Ranges of frequencies that support inhibitory lockings at two conductance values

We examined the range of frequencies that support N:1 locking; we parameterized the two heterogeneous neurons by their intrinsic, uncoupled frequencies and illustrated the bands in which locking is enabled. The symbols in Fig. 8 show the parameter values at which N:1 lockings were observed at a relatively strong conductance of g_syn = 0.15 mS/cm² whereas the solid lines show the narrow regimes in which N:1 locking are observed at the relatively weak conductance of g_syn = 0.01 mS/cm². The color scheme from Fig. 5 is retained, but the 1:1 lockings are shown for completeness (weak coupling, black line; strong coupling, gray circles). These were calculated using similar methods based on PRCs that have been published elsewhere (7,8). Clearly, stronger coupling broadens the range of ratios of intrinsic frequencies that allow locking because there is a greater range of frequencies for each neuron with greater phase resetting, thus more opportunity to reach an exact locking. The solid lines indicate the regions in which the intrinsic frequency of the fast neuron is essentially an integral multiple of the slow neuron, but the broad bands indicate that for strong coupling an integer ratio of intrinsic frequency is no longer necessary. Not only are the bands broadened, but additional bands such as those for 4:1 (Fig. 8, blue circles) and 5:1 (Fig. 8, magenta circles) lockings appear in this region of parameter space for strong but not weak coupling. The separation of the modes into distinct bands such as those seen in Fig. 5 is also evident here, becoming more prominent at lower frequencies. Initially, a few parameter values that were predicted to support phase locking did not support locking in the observations. This was determined to be a result of bistability. The same initial conditions were used for all simulations, and at some parameter values these led to complex modes. If initial conditions from phase locked modes located nearby in the parameter space were instead used as initial conditions, the predicted modes were observed. In general, one can see from Fig. 8 that the correspondence between predicted and observed was quite reasonable.

Figure 8.

Qualitative comparison of predicted and observed modes for pulsatile coupling method as both intrinsic frequencies are varied. (A) The predictions were generated using the methodology described in Fig. 4. The circles indicate stable predicted modes at each locking ratio. (B) The observations were generated by numerically solving the full system of differential equations that describe the two coupled Wang and Buzsáki neurons. The colors indicate the value of N. The solid lines correspond to the very narrow bands predicted and observed at g_syn = 0.05 mS/cm² whereas the bands composed of small open circles correspond to the broader bands predicted at g_syn = 0.15 mS/cm². The stronger inhibitory coupling enabled the observation of 4:1 and 5:1 locking, which were not observed at the weaker coupling strength in the range of intrinsic frequencies shown.
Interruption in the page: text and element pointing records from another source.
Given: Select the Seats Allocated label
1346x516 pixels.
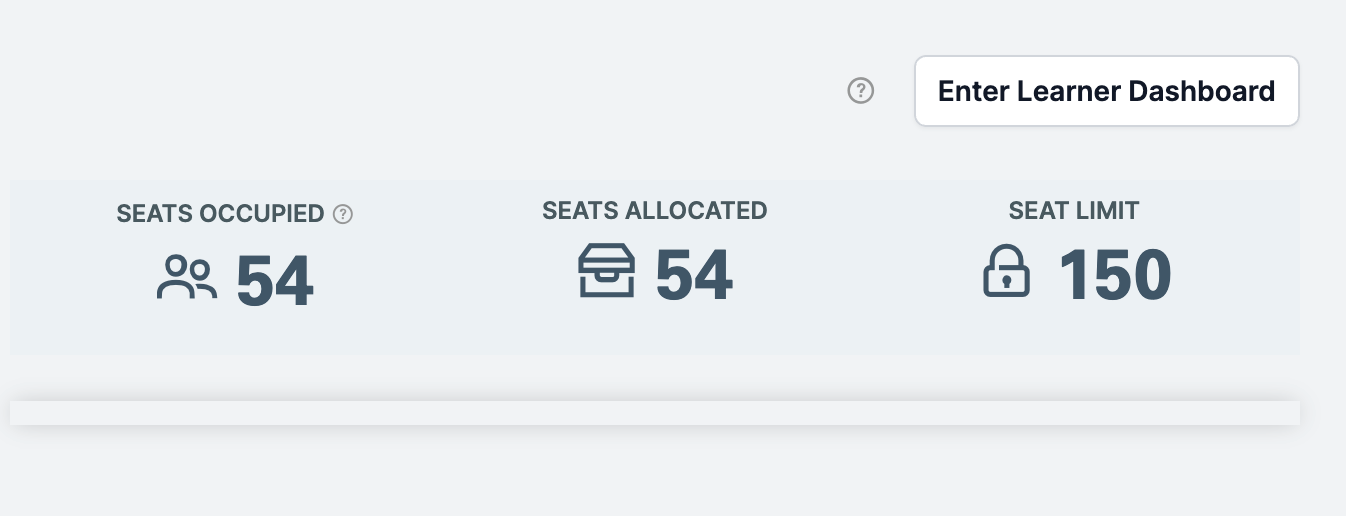Looking at the screenshot, I should [654, 210].
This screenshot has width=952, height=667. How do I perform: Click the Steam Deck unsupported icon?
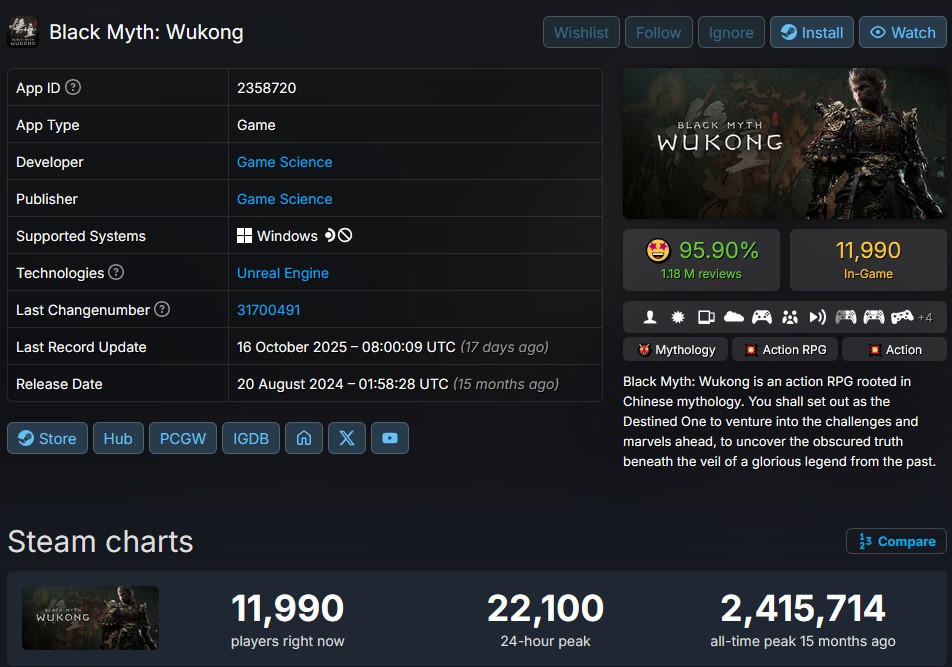tap(339, 235)
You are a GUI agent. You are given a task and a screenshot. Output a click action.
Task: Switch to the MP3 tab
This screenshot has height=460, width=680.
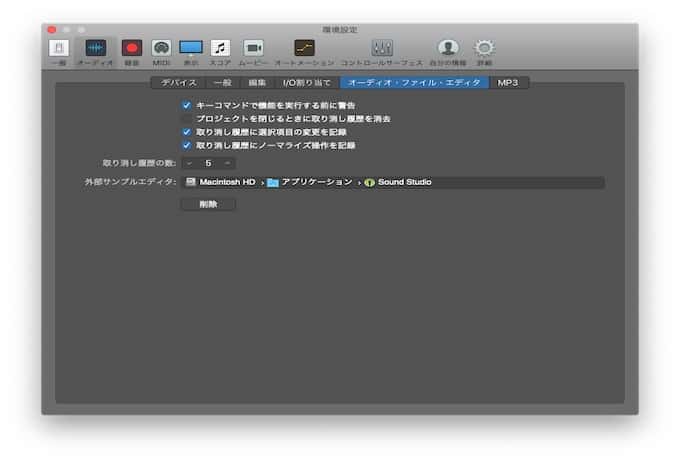click(x=509, y=82)
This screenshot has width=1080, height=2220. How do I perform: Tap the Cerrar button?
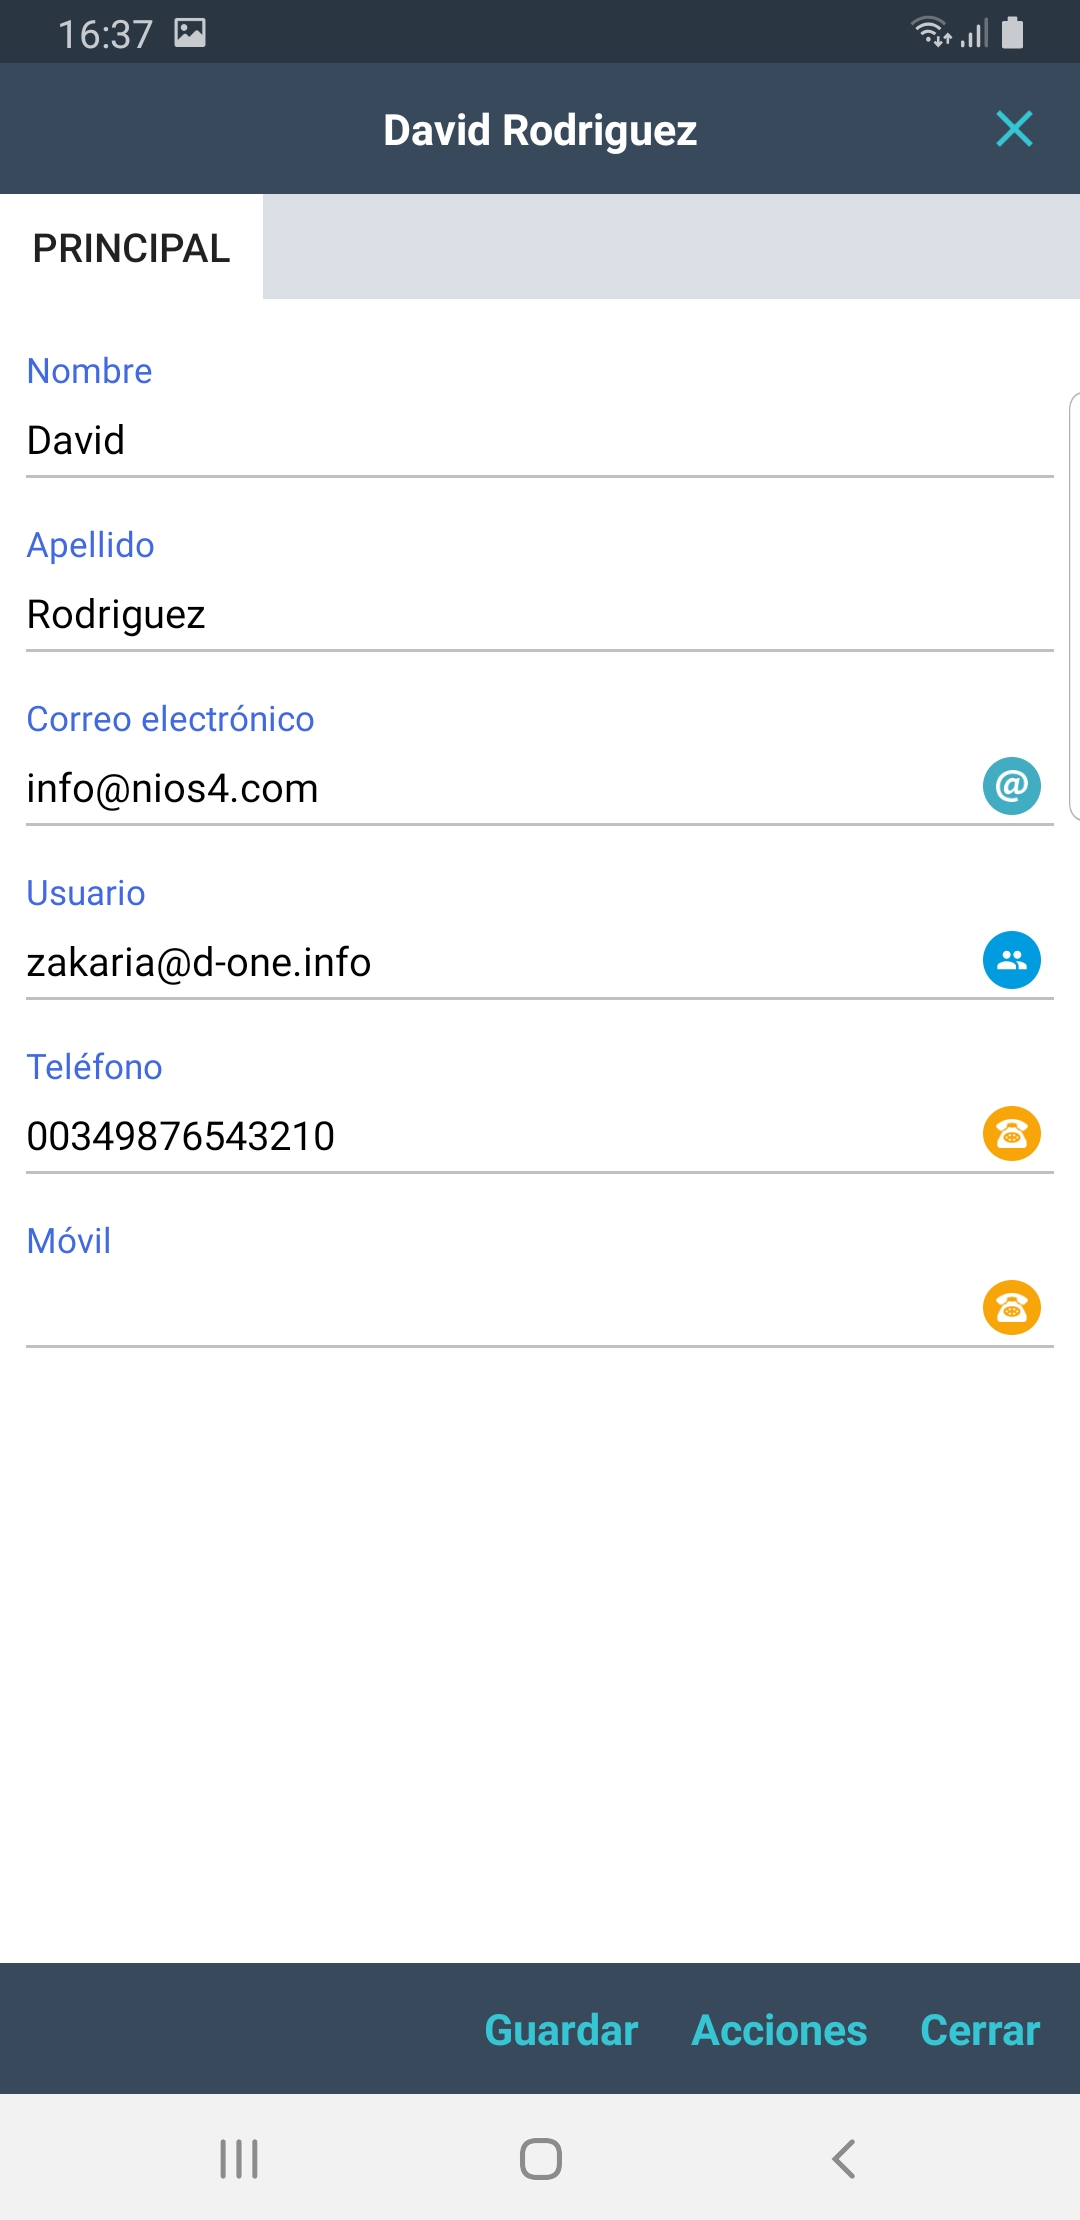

The conductance was increased still further to g_syn = 0.25 mS/cm² in Fig. 9, and the locking bands became even broader. The gaps between the bands of the same color indicate complex lockings similar to but not exactly N:1. The observations shown in Fig. 9 B are the result of parameter sweeps from two different initial conditions. In one sweep the next spikes of the fast and slow neuron were aligned closely, and in one sweep they were not. Using both sets of initial conditions was necessary to prevent large gaps in the observations (Fig. 9 B) compared to the predictions (Fig. 9 A) due to bistability. Some of the small remaining gaps in the observed versus predicted could likely be resolved by a more exhaustive search of the state space. However, as in the case of Fig. 5, some incorrect predictions were due to errors on the boundary of stability. In some of these cases, rather than predictions that were not observed, modes were observed but not predicted. For example at g_syn = 0.25, there was a very thin band of 3:1 solutions (Fig. 9 B, green open circles) that were often missed because the band was too narrow to be robustly detected in the parameter space in the presence of error. For example, a 3:1 solution is correctly predicted and observed at I_app values of (0.78, 1.64), corresponding to frequencies of (20.6, 11.37 Hz). A 3:1 mode was also observed at I_app values of (0.77, 1.62) or (20.9, 11.8 Hz), and its existence was predicted correctly. However, that mode was incorrectly predicted to be unstable because one of the predicted phases was near a region of rapidly changing slope of the PRC, causing it to be vulnerable to error. A similar phenomenon was observed in that several 4:1 modes (blue open circles) at g_syn = 0.15 (Fig. 8) in a similarly narrow band of solutions were also missed.

Figure 9.

Qualitative comparison of predicted and observed modes for stronger pulsatile coupling as both intrinsic frequencies are varied. (A) The predictions were generated using the methodology described in Fig. 4. The circles indicate stable predicted modes at each locking ratio. (B) The observations were generated by numerically solving the full system of differential equations that describe the two coupled Wang and Buzsáki neurons. The colors indicate the value of N whereas the bands composed of small open circles correspond to the bands predicted at g_syn = 0.25 mS/cm².

Our methods provide an improvement over weak coupling

In the weak coupling regime, our method and weak coupling methods gave similar results. For a weak coupling strength of g_syn = 0.01 mS/cm², the predictions from the weak coupling method agreed with our predictions (Fig. 4). For this specific example, the upper and lower limits of the adjustment are I_added,low = −0.026 μA/cm² and I_{added, high} = −0.0385 μA/cm², which means that the original value of 1.842 μA/cm² leads to a range of applied currents from 1.8035 to 1.816 μA/cm², corresponding to the point at I_app,F = 1.81 and I_app,S = 0.77, which is in agreement with the point (freq_F = 94.33 and freq_S = 47.16) on the red line in Fig. 8 B. The shaded region in Fig. 4 displays all possibilities for a stable locked mode.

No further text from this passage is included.